Another ANC MP, who also spoke on condition of anonymity, agreed, saying the party would ensure that the EFF’s tactics of open hostility towards the president was met with resistance from ANC benches. “This is not about Zuma. It is about defending both the organisation and the office. We know he has many scandals and issues, and of course we are concerned about that. But when it comes to that office, we cannot allow [EFF leader Julius] Malema or Madonsela to dictate to us what to do.”
ANC chief whip Stone Sizani said he told EFF chief whip Floyd Shivambu that the EFF’s strategy of targeting Zuma was bound to fail. “It’s disrespecting the institution of the president. Their personal hatred of the president is a problem for them. Anyone who targets one individual, instead of ANC policies, will fail,” he said. A member of the ANC provincial executive committee (PEC) in KwaZulu-Natal said: “There is no way we will dump the president. No way. This province will support the president all the way. There will be no demand from KZN that he resign. None.
“None of these reports show any wrongdoing by him, so why should he stand down? The reports have cleared him. Let those who have been identified and who pushed up costs face the law, not the president. He has done nothing wrong.” An ANC Youth League national task team member said it was in the interests of those who supported Zuma and benefited from his leadership to keep him in place. “A stepping down would surprise us all,” he said.
h3. NGC to reveal Friends and Foes
But he said it was likely major moves would come in mid-2015, when the ANC holds its national general council (NGC). “Typically, the NGC reveals battle lines,” he said. The league’s new leader, set to be elected at its conference at the end of September, is likely to be sympathetic to Zuma. The frontrunners are former league treasurer Pule Mabe, who was elected to the ANC’s national executive committee (NEC) in 2012 after he threw his weight behind Zuma; and Magasela Mzobe, who is related to Zuma.
Insiders reckon neither of the two will launch an offensive against Zuma at the NGC. Former league deputy president Ronald Lamola is also in the running, but he has little in the way of preliminary support expressed by league regions at recent conferences.
ANC Women’s League treasurer Hlengiwe Mkhize said the EFF’s approach to the Zuma response time had worried her. “It has almost been like a kangaroo court,” she said, adding that as an MP and deputy minister she was concerned that the EFF could treat her or any of her colleagues in the same way as they did Zuma. “Women do not flourish in a conflict situation,” she said. “If MPs had started fighting, it is us as women who will be sitting on the mattress.

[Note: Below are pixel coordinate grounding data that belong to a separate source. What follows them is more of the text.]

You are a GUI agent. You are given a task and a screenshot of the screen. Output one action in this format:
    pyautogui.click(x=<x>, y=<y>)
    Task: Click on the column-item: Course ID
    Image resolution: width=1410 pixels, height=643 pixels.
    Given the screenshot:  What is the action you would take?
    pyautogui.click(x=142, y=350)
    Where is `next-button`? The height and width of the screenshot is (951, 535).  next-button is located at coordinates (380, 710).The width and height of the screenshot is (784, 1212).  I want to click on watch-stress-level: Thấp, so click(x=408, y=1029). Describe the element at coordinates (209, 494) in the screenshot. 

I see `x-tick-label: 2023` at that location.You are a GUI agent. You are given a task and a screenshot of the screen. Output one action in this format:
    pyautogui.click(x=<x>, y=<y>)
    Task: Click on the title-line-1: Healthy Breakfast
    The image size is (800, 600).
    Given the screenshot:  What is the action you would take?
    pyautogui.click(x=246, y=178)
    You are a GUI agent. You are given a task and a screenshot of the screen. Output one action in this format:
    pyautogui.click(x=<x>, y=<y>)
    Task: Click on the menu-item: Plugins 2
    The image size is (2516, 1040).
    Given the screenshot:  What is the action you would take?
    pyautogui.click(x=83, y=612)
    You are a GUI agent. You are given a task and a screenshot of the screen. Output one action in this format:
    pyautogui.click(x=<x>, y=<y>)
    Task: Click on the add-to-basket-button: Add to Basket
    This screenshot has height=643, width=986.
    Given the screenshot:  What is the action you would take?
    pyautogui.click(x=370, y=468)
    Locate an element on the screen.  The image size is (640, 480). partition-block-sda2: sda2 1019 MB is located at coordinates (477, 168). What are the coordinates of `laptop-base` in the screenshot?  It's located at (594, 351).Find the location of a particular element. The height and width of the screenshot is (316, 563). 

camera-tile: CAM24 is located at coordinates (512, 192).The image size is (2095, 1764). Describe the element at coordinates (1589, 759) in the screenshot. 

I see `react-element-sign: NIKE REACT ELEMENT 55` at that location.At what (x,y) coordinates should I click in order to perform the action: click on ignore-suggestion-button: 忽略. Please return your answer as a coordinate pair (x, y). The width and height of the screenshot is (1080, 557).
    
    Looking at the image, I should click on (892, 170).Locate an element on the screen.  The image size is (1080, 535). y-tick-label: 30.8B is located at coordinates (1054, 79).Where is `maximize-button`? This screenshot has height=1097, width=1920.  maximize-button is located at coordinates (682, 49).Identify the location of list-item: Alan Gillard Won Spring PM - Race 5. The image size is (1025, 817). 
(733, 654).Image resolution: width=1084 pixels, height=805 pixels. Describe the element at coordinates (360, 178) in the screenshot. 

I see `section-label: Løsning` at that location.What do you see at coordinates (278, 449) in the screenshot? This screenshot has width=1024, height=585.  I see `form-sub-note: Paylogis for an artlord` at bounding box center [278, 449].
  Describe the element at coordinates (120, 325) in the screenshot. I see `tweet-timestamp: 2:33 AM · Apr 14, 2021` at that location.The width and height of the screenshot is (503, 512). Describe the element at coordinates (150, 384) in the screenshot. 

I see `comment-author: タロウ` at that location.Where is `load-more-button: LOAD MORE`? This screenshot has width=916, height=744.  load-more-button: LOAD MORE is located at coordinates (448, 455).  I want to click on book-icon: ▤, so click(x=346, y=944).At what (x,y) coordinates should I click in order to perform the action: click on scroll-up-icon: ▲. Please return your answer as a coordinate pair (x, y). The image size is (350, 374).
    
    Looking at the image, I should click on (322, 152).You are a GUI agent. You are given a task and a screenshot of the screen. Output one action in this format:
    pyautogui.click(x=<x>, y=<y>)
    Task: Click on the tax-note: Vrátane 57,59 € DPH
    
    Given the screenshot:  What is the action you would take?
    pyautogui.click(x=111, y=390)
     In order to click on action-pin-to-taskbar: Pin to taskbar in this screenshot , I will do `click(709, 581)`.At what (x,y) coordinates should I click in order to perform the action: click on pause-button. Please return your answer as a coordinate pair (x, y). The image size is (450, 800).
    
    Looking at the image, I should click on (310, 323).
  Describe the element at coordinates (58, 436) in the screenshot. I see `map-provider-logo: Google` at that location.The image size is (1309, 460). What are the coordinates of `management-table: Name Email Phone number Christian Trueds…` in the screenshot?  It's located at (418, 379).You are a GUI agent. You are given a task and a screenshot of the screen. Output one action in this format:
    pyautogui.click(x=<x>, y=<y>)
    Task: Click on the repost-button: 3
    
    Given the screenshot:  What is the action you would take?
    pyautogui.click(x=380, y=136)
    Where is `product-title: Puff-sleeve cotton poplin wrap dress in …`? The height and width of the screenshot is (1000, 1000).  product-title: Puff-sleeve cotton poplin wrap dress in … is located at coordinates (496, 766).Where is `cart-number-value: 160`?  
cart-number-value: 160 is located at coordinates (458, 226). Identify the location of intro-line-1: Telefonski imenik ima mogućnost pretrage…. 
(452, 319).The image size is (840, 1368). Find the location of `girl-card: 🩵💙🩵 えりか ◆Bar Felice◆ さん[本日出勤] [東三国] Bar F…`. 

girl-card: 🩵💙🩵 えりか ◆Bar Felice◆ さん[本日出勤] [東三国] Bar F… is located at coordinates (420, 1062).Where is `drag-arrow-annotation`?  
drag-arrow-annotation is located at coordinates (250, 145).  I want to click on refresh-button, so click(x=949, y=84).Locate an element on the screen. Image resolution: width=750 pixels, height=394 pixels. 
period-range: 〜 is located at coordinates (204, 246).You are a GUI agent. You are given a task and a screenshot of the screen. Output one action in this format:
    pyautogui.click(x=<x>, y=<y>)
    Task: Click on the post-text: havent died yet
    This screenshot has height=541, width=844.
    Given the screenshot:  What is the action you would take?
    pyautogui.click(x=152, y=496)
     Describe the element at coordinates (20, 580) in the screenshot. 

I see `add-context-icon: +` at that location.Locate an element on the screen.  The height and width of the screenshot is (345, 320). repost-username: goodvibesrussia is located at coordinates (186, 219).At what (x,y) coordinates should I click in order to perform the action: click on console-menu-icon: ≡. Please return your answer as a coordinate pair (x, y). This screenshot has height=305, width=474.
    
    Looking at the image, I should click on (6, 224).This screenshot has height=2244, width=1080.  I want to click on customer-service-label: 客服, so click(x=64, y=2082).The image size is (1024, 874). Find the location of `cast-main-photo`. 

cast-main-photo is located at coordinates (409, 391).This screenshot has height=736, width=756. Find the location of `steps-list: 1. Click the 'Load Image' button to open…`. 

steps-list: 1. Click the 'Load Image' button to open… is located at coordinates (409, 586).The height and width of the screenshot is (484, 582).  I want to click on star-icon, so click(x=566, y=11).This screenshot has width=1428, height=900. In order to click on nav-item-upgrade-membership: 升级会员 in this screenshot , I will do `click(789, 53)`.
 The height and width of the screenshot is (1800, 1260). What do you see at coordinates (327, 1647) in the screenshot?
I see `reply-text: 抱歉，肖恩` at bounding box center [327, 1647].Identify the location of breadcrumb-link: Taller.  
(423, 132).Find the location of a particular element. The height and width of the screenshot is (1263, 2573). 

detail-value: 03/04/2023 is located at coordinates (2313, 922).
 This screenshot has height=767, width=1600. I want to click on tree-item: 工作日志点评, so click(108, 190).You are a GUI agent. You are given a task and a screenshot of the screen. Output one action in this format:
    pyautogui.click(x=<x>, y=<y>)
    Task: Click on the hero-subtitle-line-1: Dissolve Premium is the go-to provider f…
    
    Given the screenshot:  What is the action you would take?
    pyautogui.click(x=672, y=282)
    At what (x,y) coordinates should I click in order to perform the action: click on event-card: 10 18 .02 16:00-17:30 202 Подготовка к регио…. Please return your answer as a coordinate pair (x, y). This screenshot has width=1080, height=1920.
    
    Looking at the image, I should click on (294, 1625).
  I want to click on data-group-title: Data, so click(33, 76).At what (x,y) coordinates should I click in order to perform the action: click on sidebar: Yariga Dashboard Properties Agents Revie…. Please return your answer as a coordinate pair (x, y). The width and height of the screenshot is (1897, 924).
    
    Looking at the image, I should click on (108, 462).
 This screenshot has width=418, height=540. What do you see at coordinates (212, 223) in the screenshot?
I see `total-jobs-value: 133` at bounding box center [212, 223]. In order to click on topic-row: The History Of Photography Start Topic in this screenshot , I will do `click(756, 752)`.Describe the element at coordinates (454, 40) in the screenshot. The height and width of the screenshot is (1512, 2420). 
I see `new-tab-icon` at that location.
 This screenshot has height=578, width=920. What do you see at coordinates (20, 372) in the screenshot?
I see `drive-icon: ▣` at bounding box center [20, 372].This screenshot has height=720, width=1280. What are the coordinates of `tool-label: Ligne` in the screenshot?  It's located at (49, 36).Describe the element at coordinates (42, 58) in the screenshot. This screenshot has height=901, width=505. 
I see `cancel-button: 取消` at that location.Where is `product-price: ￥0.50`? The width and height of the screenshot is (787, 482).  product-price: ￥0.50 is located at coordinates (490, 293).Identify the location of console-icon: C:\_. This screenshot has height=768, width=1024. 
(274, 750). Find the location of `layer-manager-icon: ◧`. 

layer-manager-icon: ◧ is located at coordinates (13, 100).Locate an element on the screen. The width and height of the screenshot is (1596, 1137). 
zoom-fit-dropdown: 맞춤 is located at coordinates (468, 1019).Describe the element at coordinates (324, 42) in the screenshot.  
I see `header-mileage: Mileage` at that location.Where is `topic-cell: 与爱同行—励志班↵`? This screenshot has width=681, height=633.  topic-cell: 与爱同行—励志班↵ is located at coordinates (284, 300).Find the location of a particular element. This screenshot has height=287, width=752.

Once you fight in Parliament, it goes to the townships. It is scary.”
At least three PEC members in Gauteng said Zuma should go – or at least pay up what he owed for Nkandla. One leader said he was “gatvol” of the whole situation and said ANC secretary-general Gwede Mantashe’s spin was costing the ANC “dearly” in public trust. He said: “They first told us that a swimming pool was a fire pool. Gwede went there and back to confirm the opposite. This is glaringly dishonest.”
An NEC member said Zuma would not finish his full term in office. “He is likely to go before the end of the term, but not because of you guys [the media] and all of the noise being made by many people, including our enemies.
“He will go because of what’s determined to be good for the ANC and for the country.”